··· Records supplied

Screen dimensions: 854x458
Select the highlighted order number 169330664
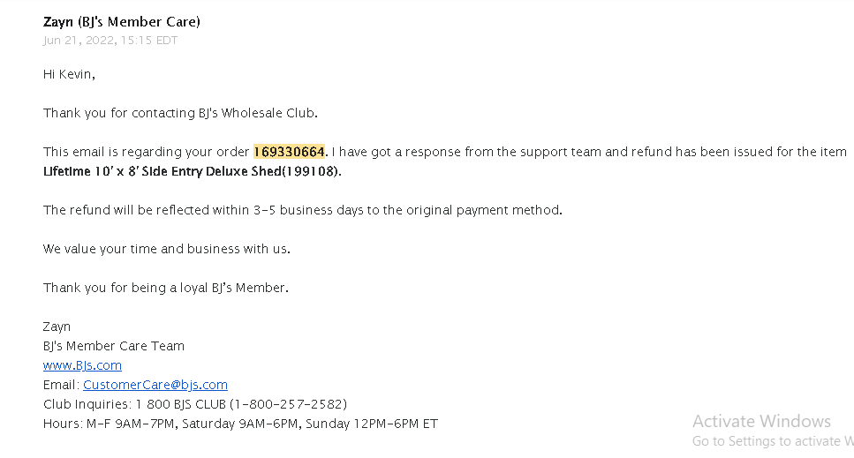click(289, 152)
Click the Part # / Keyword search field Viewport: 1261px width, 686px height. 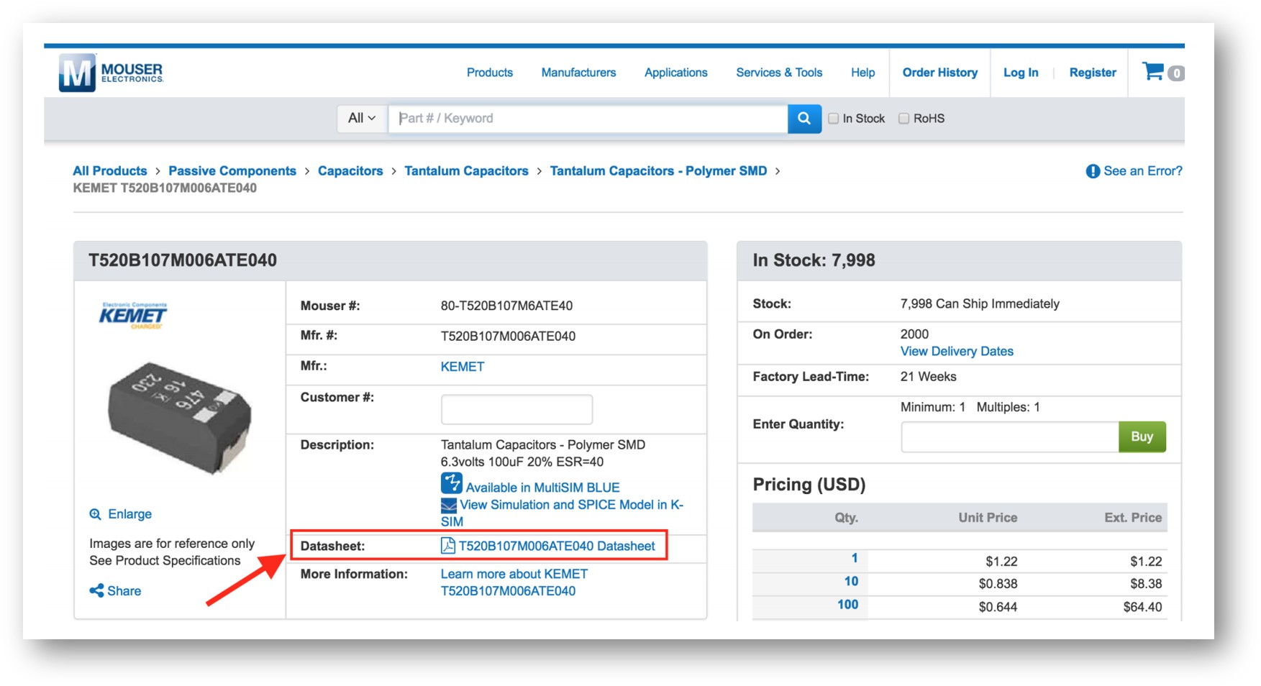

······
··· Records supplied

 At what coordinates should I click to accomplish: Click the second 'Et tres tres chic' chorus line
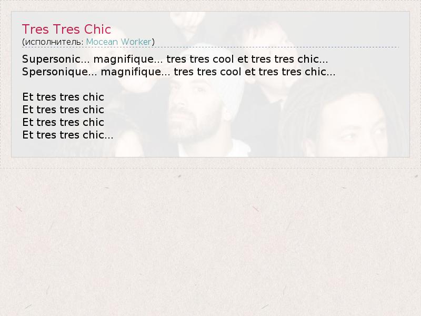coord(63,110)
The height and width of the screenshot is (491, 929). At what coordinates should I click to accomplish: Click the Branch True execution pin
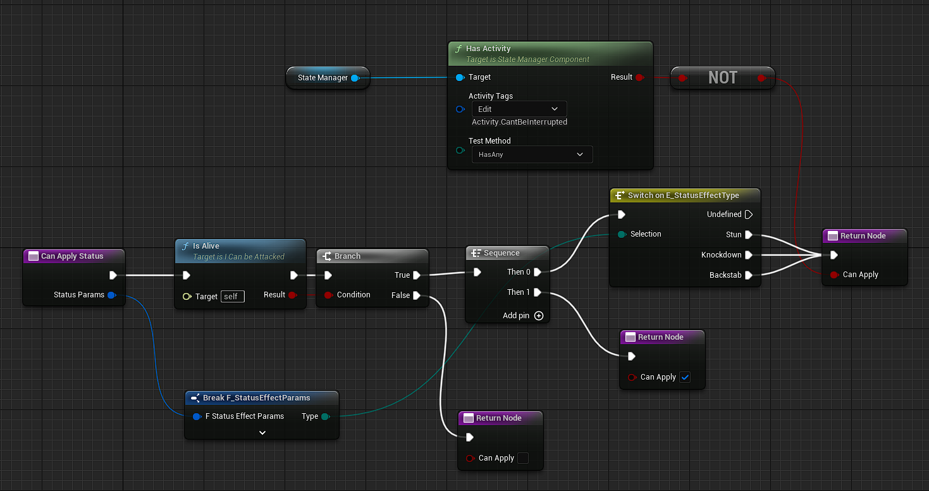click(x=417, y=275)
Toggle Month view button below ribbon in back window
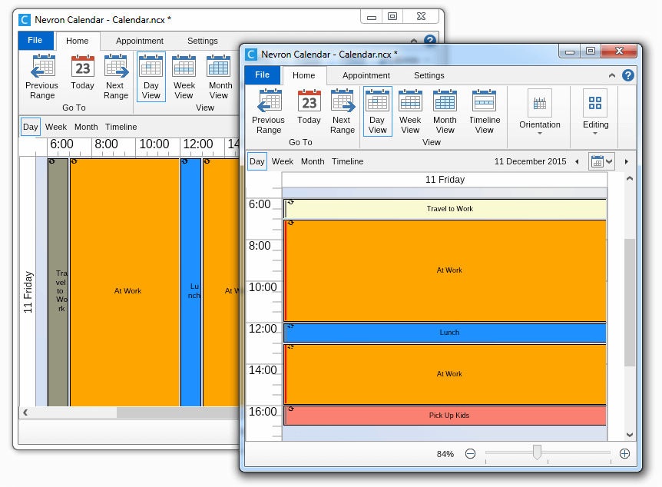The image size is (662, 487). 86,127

······
··· Records supplied

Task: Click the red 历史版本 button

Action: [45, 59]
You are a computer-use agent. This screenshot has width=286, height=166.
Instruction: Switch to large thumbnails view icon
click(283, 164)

······

Output exactly those lines of the data above that run from the line with "Screen dimensions: 854x458" up to and including the line with "Click the Part". No pictures go in.

Screen dimensions: 854x458
Select the highlighted order number 169330664
click(289, 152)
Click the Part # / Keyword search field Viewport: 1261px width, 686px height. 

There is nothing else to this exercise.